MATEO ALEMÁN y ENERO nasceu no dia 28 de setembro de 1547, na cidade de Sevilha, Andaluzia, Espanha. Morreu por volta de 1614, no México.

Formou-se em Artes e Medicina na Universidade de Sevilha, tendo estudando ainda em Salamanca e Alcalá. Trabalhou na Corte de Contas de Madri. Em 1599, publicou a primeira parte da novela picaresca Guzmán de Alfarache, que seria sua obra prima. De reconhecida qualidade literária, o livro foi publicado na França, na Inglaterra e na ItáliaApós a publicação de Guzman..., um certo Mateo Luján, de Saavedra, publicou uma continuação da obra.
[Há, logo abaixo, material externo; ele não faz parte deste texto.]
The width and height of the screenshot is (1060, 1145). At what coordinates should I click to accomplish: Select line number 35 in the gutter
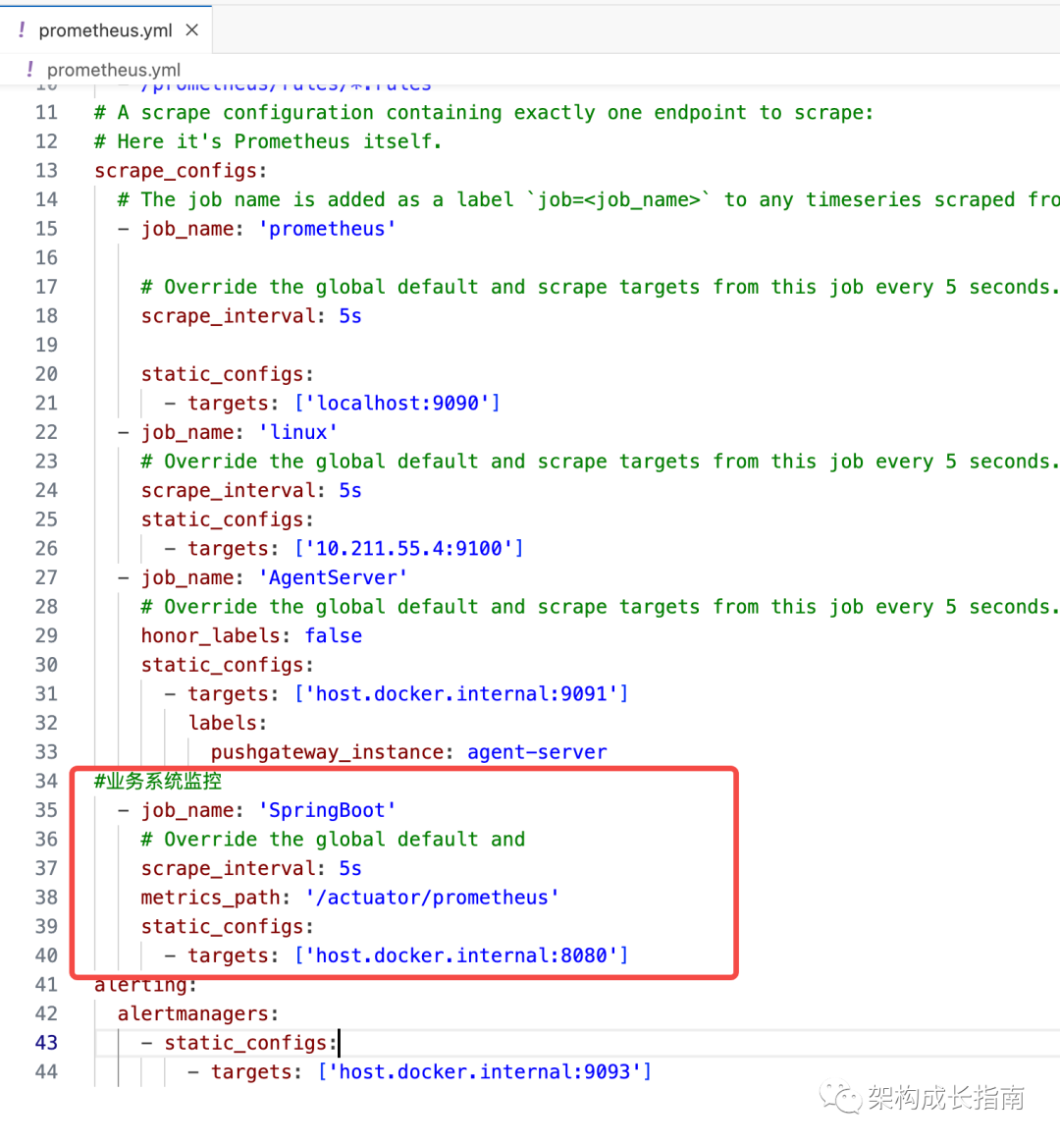[46, 809]
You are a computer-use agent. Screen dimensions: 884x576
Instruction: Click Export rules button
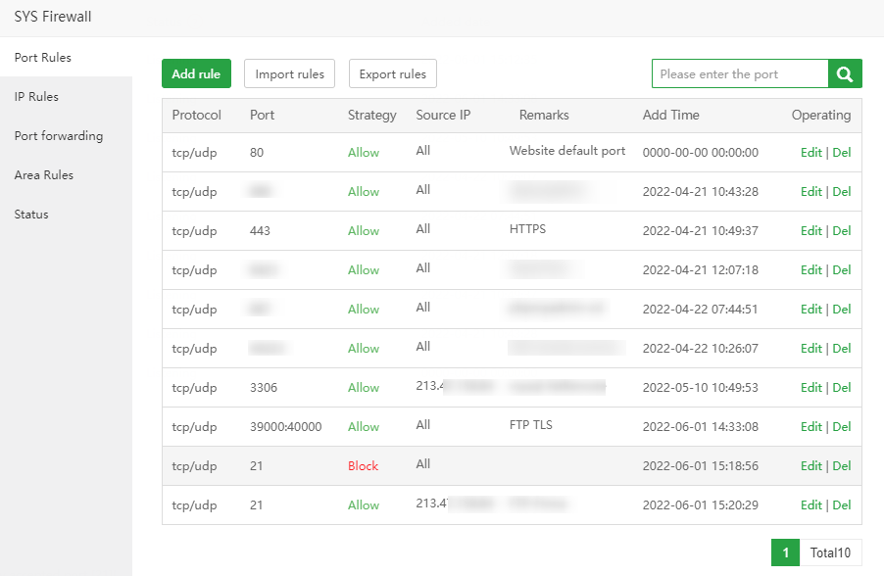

O autor original replicou com a Segunda Parte da Vida de Gusmán de Alfarache, Observador da Vida Humana. Em 1608, emigrou com sua família para o México, fixando-se na capital. Publicou, em 1609, Ortografia Castelhana, em que apresenta sugestões para uma reforma ortográfica. Escreveu, ainda, Acontecimentos da Vida do Irmão Garcia Guerra, Arcebispo do México. Em 1974, o diretor Fernando Fernán Gomez adaptou Guzmán de Alfarache para a televisão, com a realização da minissérie El Pícaro. Em 1988, o diretor Mário Monicelli realizou uma versão para o cinema, com o título de I Picari.

Frases selecionadas
Ninguém se julga como o julgam; penso de mim o que tu pensas de ti; qualquer tem pela melhor a maneira de tratar-se, por mais correta a vida, por mais justa a sua causa, pela maior a honra e por acertadas as seleções que faz”.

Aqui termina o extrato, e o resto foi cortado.